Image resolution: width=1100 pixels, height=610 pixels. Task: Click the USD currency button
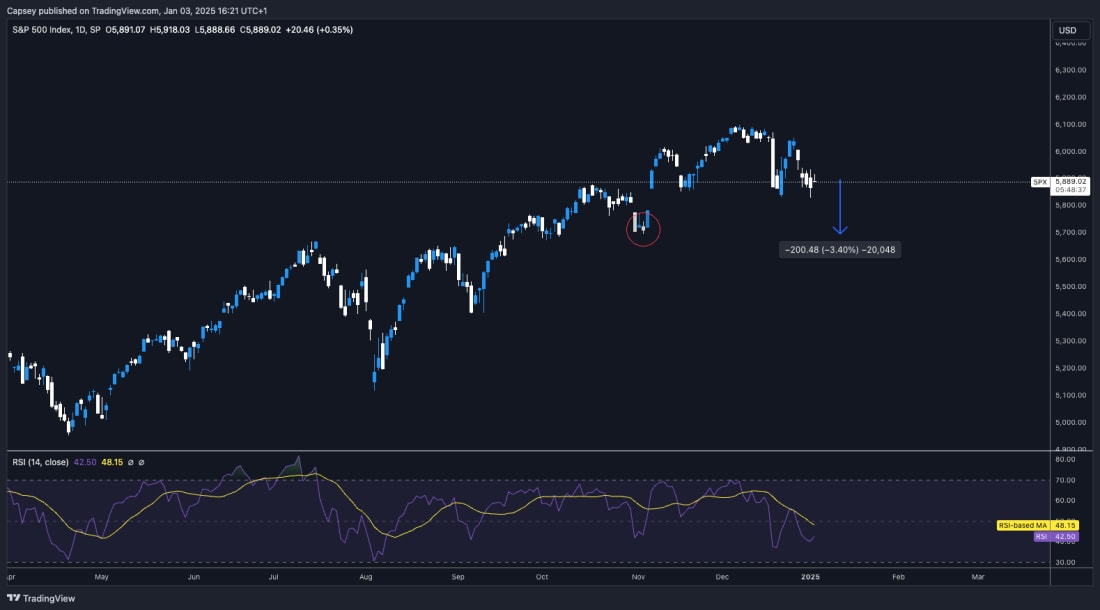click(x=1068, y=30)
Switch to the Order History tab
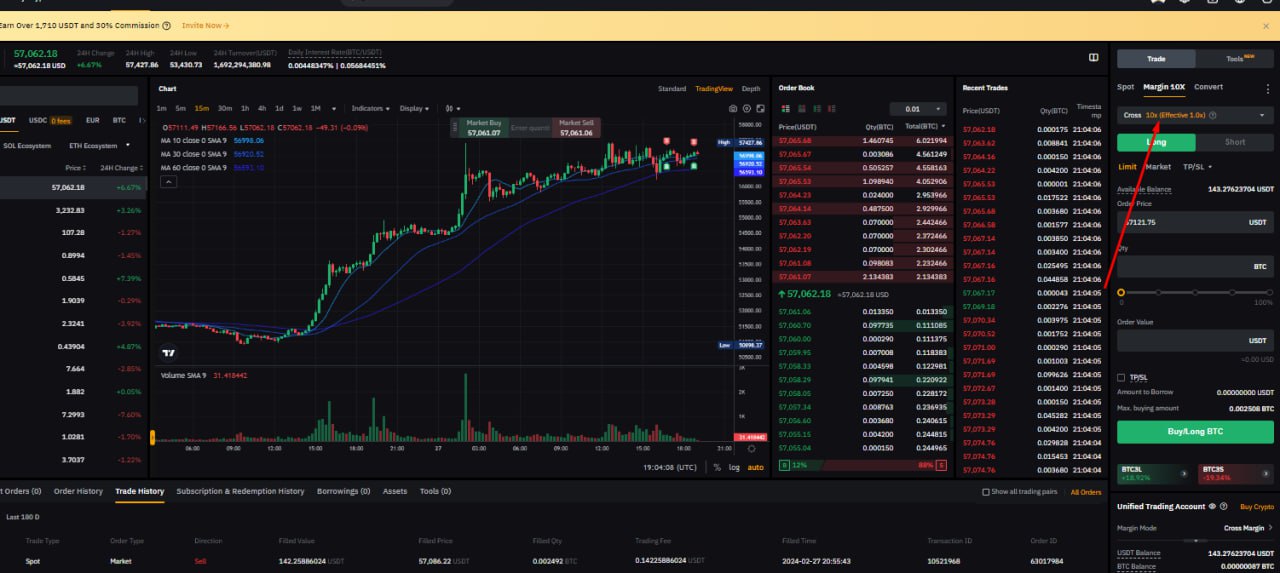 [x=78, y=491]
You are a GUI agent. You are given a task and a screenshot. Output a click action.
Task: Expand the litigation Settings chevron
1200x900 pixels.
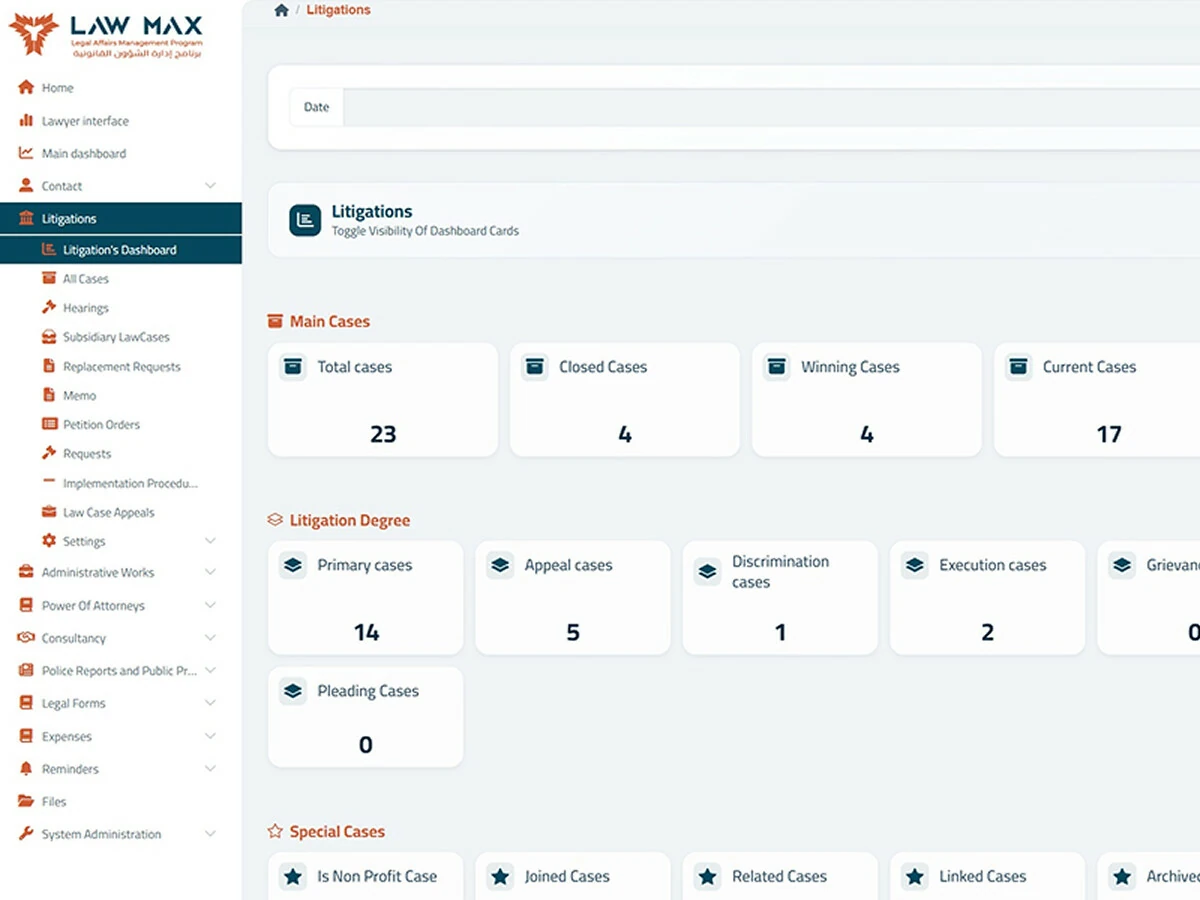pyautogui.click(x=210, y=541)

==

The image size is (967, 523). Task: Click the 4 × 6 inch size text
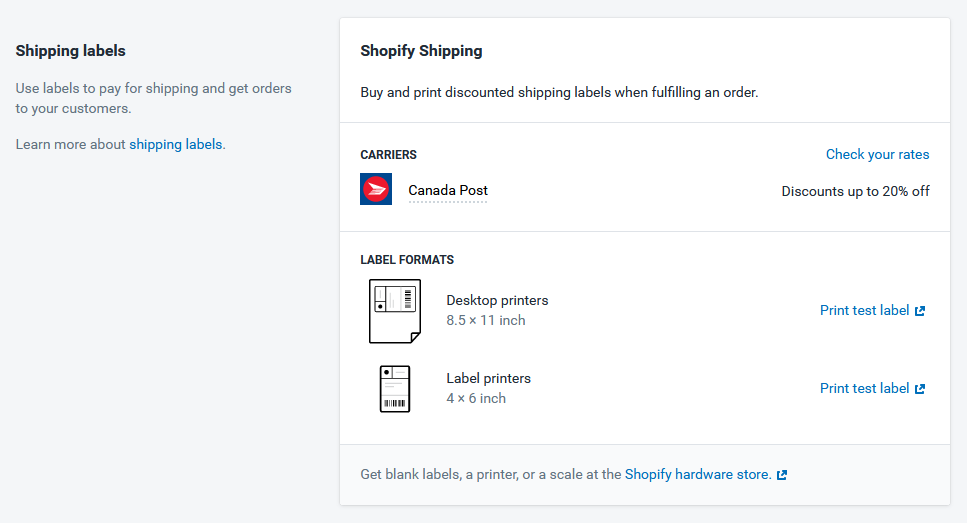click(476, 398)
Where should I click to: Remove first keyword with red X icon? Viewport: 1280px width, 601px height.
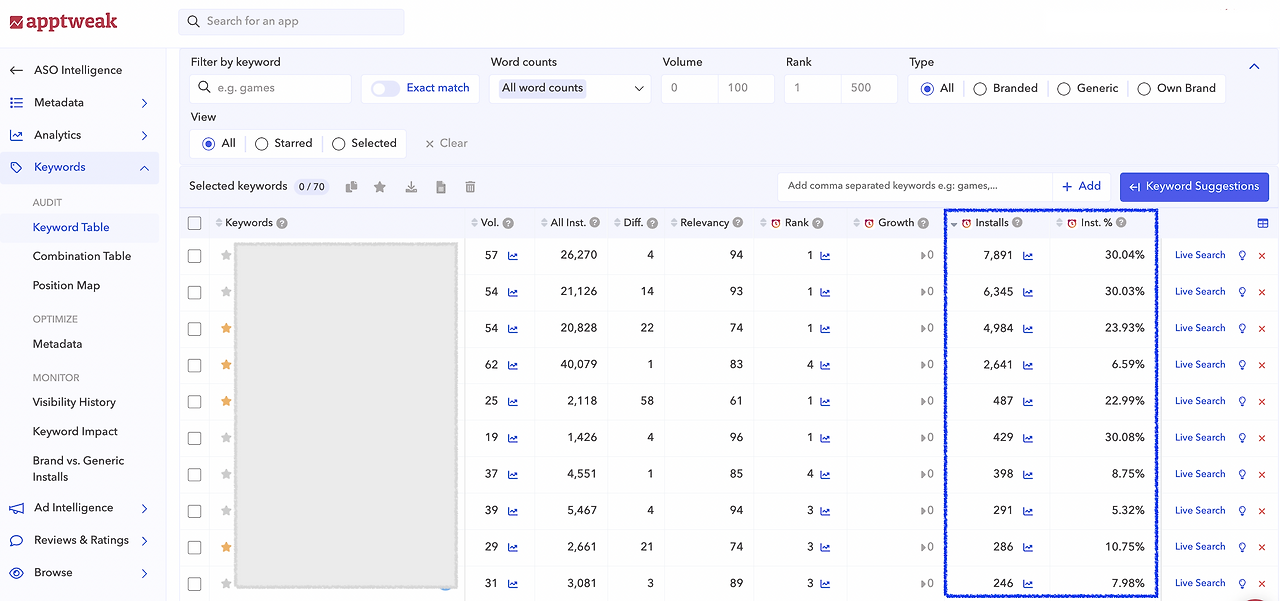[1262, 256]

...

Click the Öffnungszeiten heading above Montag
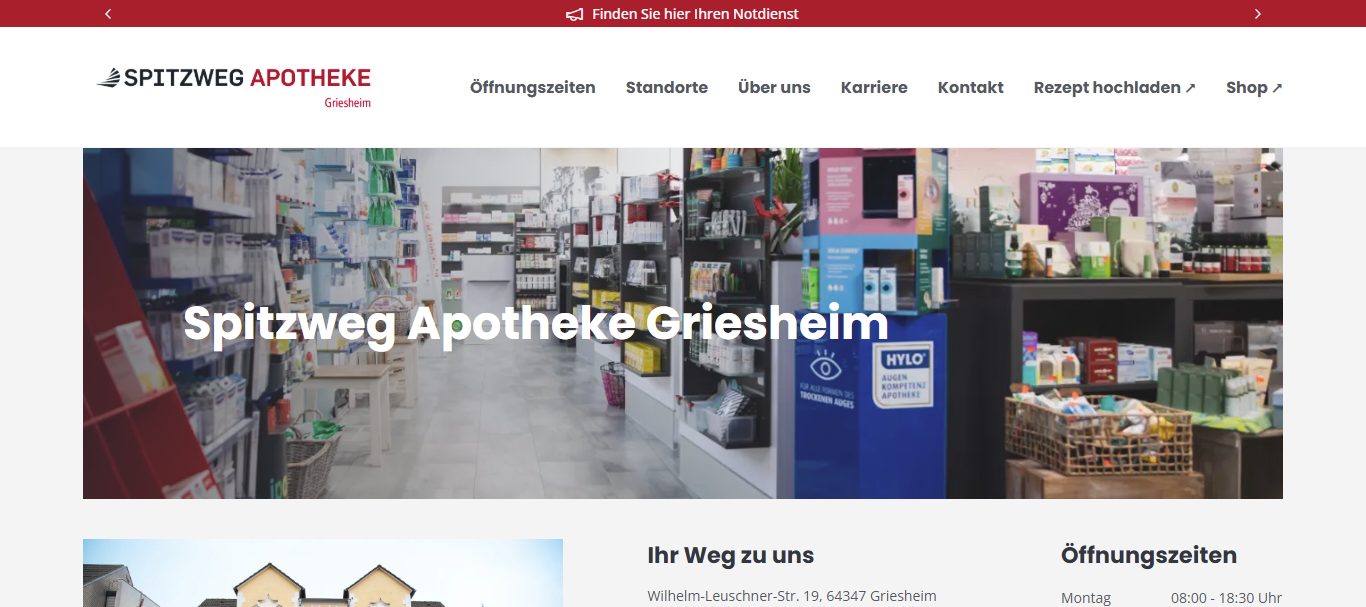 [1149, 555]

• _Work to be completed_
Output exactly the stretch of the listing that begins at the line containing "Image resolution: width=1100" and ends at the line containing "Task: Expand the litigation Settings chevron", both kept. Omit pictures and everything else.

• _Result of this task_
Image resolution: width=1100 pixels, height=610 pixels. Task: Click the USD currency button
click(x=1068, y=30)
Switch to the Order History tab
 [x=78, y=491]
You are a GUI agent. You are given a task and a screenshot. Output a click action.
Task: Expand the litigation Settings chevron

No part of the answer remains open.